CIA oculta dados sobre espionagem na Espanha

A Inteligência dos EUA espionou os sindicatos, partidos e organizações de esquerda no país espanhol

Durante mais de 40 anos, que compreendem tanto a ditadura franquista, como a posterior transição à democracia, a Inteligência dos EUA espionou os sindicatos, partidos e organizações de esquerda na Espanha, mostrando um interesse especial pelo primeiro governo (1982) do socialista Felipe González.

Entre uma série de documentos desclassificados recentemente, mas, todavia, parcialmente censurados, encontram-se os fragmentos das reuniões de organizações de esquerda clandestinas em pleno franquismo, como a celebrada pela Confederação Nacional do Trabalho (CNT) de ideologia anarcossindicalista em setembro de 1947.

Estes fragmentos se mantiveram durante décadas, tanto na ditadura, como na democracia, como constata o jornal Público. Desde 1985 até no mínimo 1985, sucederam os relatórios sobre sindicatos de esquerda, como a Confederação Sindical de Comissões Operárias (CC.OO, na sigla em espanhol), UGT (União Geral de Trabalhadores) e CNT (Confederação Nacional de Trabalho) sobre diferentes partidos políticos, como o Partido Comunista da Espanha (PCE) e Partido Socialista Operário Espanhol (PSOE). Sobre o último, um foco especial foi colocado após a sua chegada ao poder em 1982.

1982: o PSOE de González chega ao governo

Em dezembro de 1982, a CIA elaborou o relatório sobre todos os membros do governo recém-formado por Felipe González. Como presidente, classificaram-no de “politicamente pragmático a não idealizado” e o resto do seu gabinete foi catalogado atendendo a sua moderação ou suas posições de esquerda. Fernando Morán, ministro das Relações Exteriores, era situado como “algo mais de esquerda e doutrinário, do que o resto do gabinete”, e ao vice-presidente, Alfonso Guerra, foi atribuído um “estilo de confrontação” e uma “retórica esquerdista”.

Um dos mais estimados para a Inteligência dos EUA, foi o então ministro da Defesa, Narcís Serra, que combinava “o pragmatismo com uma imagem radical” para “servir de ponte entre as alas moderada e esquerdista do partido”, e o ministro do Interior, José Barrionuevo, posteriormente condenado por seus vínculos com o terrorismo de Estado, que valorizava que sua “dura resposta contra o terrorismo produziu alguns progressos”.

DADOS FORNECIDOS:
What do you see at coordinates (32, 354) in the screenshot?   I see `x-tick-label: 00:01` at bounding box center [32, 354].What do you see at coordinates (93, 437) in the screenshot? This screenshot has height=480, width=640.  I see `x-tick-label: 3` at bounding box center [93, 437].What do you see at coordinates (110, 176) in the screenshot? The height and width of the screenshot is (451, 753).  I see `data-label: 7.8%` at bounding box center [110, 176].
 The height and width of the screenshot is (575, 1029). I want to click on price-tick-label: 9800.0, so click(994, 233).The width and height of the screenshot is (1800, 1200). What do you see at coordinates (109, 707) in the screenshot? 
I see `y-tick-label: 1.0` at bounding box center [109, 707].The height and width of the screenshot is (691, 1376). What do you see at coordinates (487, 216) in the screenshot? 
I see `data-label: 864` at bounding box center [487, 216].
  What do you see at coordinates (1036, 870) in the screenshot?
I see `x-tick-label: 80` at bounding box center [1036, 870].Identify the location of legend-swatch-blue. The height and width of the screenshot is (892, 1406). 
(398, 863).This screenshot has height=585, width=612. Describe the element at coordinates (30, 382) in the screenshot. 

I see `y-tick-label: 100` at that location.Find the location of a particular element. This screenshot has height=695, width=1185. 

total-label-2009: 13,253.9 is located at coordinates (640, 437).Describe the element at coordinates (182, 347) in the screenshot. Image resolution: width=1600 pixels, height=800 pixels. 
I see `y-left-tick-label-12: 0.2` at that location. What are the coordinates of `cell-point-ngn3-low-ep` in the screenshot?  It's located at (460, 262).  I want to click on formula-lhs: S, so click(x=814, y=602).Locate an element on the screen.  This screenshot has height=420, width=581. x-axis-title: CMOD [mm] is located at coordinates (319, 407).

TAREFA: Por favor, transcreva do trecho sobre a espionagem da CIA na Espanha a passagem que começa nas palavras "Estes fragmentos se" e termina logo após "poder em 1982.".

RESPOSTA:
Estes fragmentos se mantiveram durante décadas, tanto na ditadura, como na democracia, como constata o jornal Público. Desde 1985 até no mínimo 1985, sucederam os relatórios sobre sindicatos de esquerda, como a Confederação Sindical de Comissões Operárias (CC.OO, na sigla em espanhol), UGT (União Geral de Trabalhadores) e CNT (Confederação Nacional de Trabalho) sobre diferentes partidos políticos, como o Partido Comunista da Espanha (PCE) e Partido Socialista Operário Espanhol (PSOE). Sobre o último, um foco especial foi colocado após a sua chegada ao poder em 1982.